Kaschmir zwischen indo-pakistanischer Front

■ Erneut Tote in Kaschmir nach verstärkter Truppenstationierung / Benazir Bhutto wirbt bei arabischen Ländern um Unterstützung

Jammu/Islamabad (afp/wps) Schußwechsel im indischen Bundesstaat Jammu Kaschmir forderten am Mittwoch erneut sieben Menschenleben und 16 Verletzte. In der Hauptstadt Srinagar explodierte auf eine Markt unweit eines Regierungsgebäudes eine Handgranate. Nach Augenzeugenberichten haben indische Soldaten auf Zivilisten geschossen, nachdem sie von islamischen „Separatisten“, die sich unter die Menge gemischt hatten, angegriffen worden seien. Wie die indische Nachrichtenagentur 'pti‘ berichtete, griff nach den Gefechten Panik um sich. Die zehnstündige Aufhebung der Ausgangssperre sei daraufhin unterbrochen worden.

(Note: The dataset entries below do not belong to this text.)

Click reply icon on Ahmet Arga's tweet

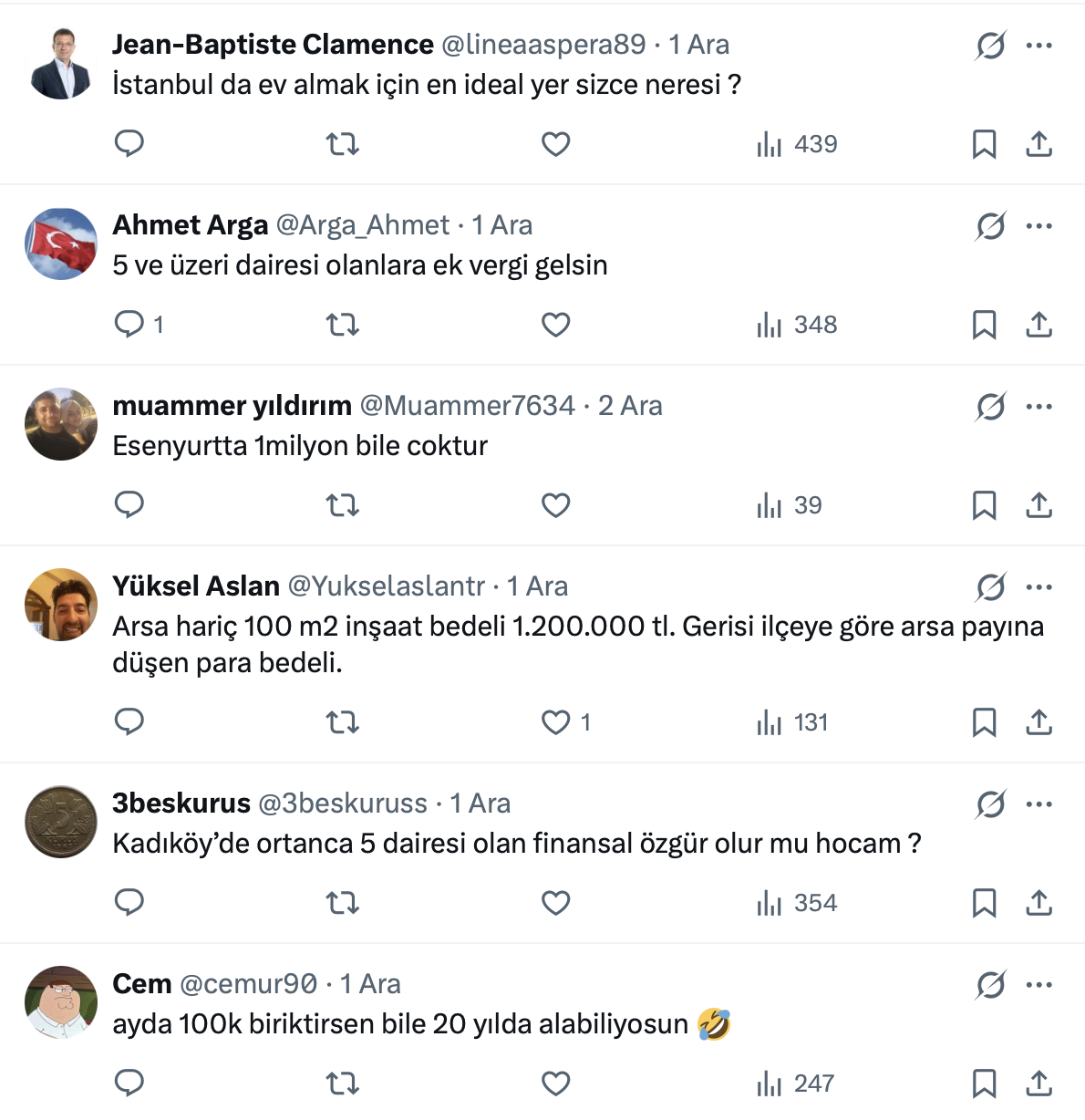tap(129, 325)
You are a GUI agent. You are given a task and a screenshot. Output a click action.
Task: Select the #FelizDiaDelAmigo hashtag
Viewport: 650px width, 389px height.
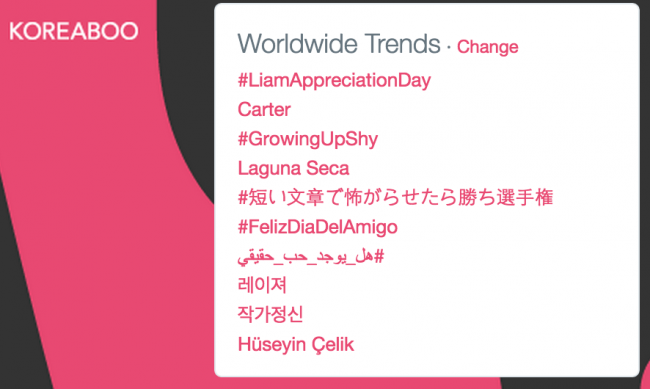point(318,227)
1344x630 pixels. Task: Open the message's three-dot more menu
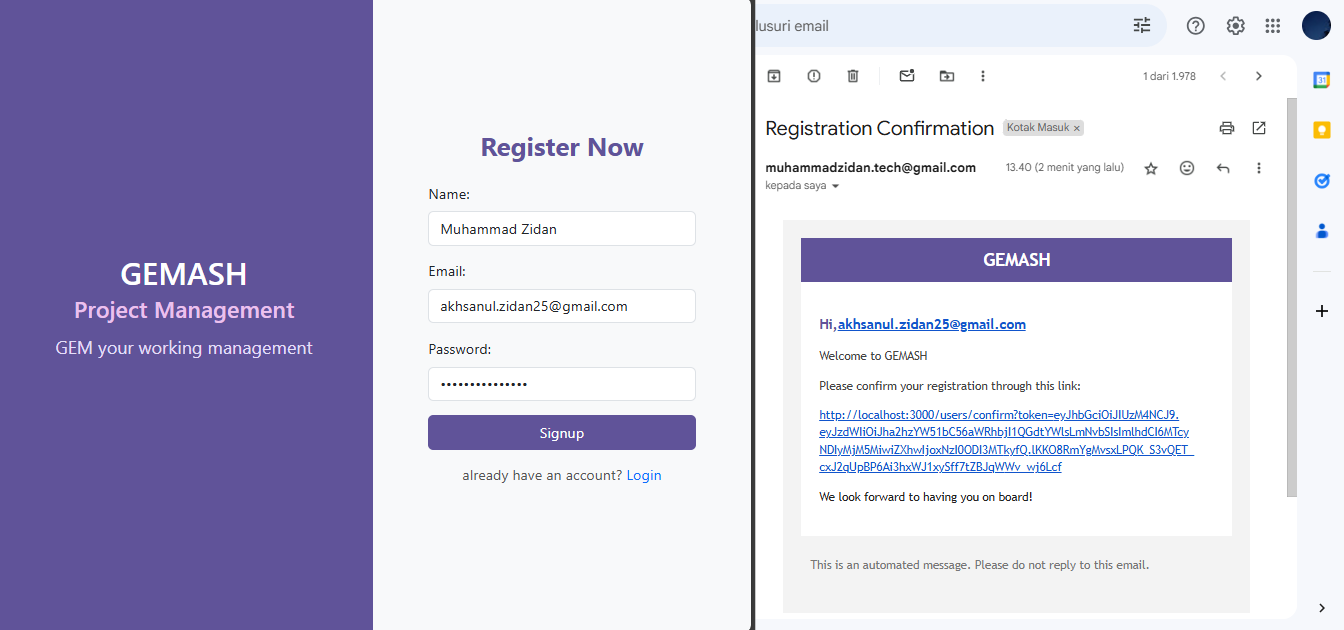point(1259,168)
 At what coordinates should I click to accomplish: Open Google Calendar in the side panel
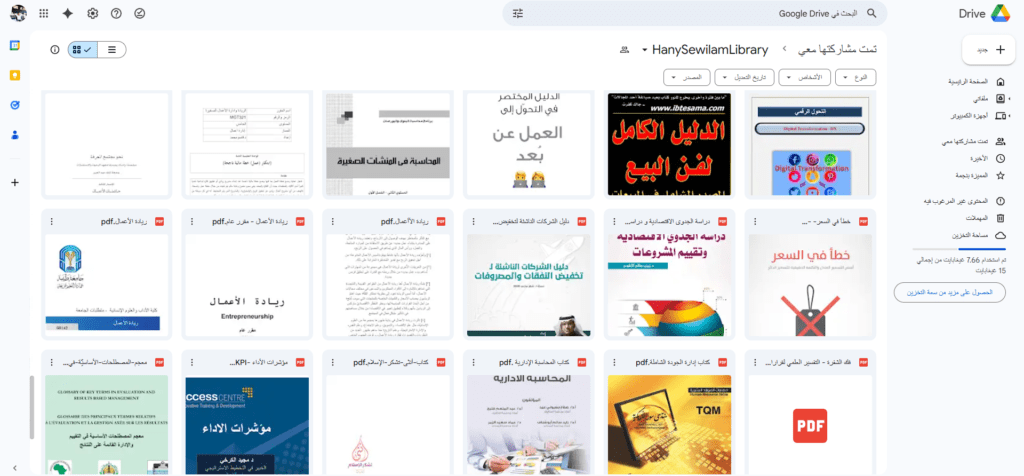[15, 46]
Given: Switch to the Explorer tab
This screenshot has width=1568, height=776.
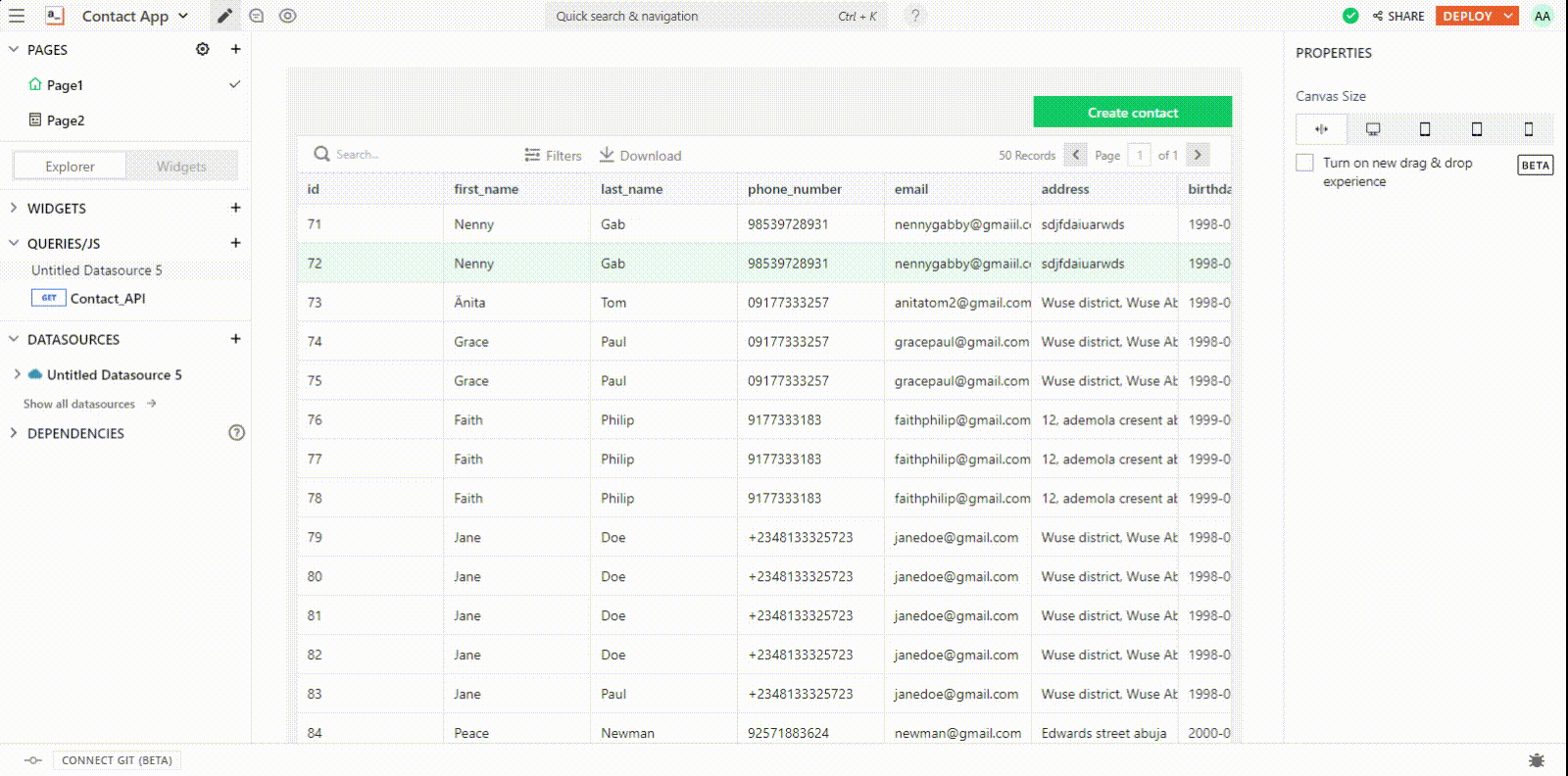Looking at the screenshot, I should coord(70,167).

Die Gefechte eskalieren zu einem Zeitpunkt, da die indische Regierung die alljährliche Umsiedlung ihrer Angestellten von der Winterhauptstadt Jammu in die Sommerresidenz Srinagar vornimmt. Unter diesen befinden sich nicht wenige Hindus, die sich bereits im vergangenen Winter vor den Drohungen der fundamentalistischen Muslime in Sicherheit zu bringen suchten.

Einem Journalisten der 'Los Angeles Times‘ gelang es vergangene Woche drei Tage mit dem Fahrrad durch Srinagar zu touren, das der Presse seit zwei Monaten unzugänglich ist. Die Feuergefecht zwischen den aufgestockten indischen Truppen und den Separatisten haben nach seinem Bericht bereits Spuren an den Hauswänden der Himalayaidylle hinterlassen.

Touristen, die bislang achtzig Prozent aller Einnahmen mitbrachten, sind aus dem Straßenbild verschwunden. Die Ökonomie droht zusammenzubrechen und jeder lebt in Angst und Schrecken - entweder vor den Mukhbirs, den Militärspitzeln, oder den Mudschaheddin, den heiligen Kriegern, die fast die Hälfte des bewaffneten Widerstands gegen die indische Regierung stellen. „Wir haben nur die Alternative Mudschaheddin oder Mukhbir zu werden“, beklagte ein bekannter Kaschmiri Geschäftsmann, der ungenannt bleiben wollte. „So oder so ist man seines Lebens nicht mehr sicher. Aber im Augenblick versteht sich so gut wie jeder als Mudschaheddin. Jeder will die Unabhängigkeit.“

Nach Berichten der urdusprachigen Tageszeitung 'Daily Jang‘ soll die pakistanische Ministerpräsidentin Bhutto eine Reise in verschiedene arabische Länder unternehmen, um für Unterstützung der Separatisten im indischen Teil Kaschmirs zu werben. Sie wird ihre Reise am 15.Mai mit einem Besuch des Iran beginnen, das seine Unterstützung für die überwiegend moslemische Bevölkerung des umstrittenen Bundesstates bereits zugesichert hat. Neu-Delhi hatte Islamabad mehrfach beschuldigt, der muslimischen Guerilla in materielle Unterstützung zu gewähren. Pakistan hatte dies jedoch immer bestritten.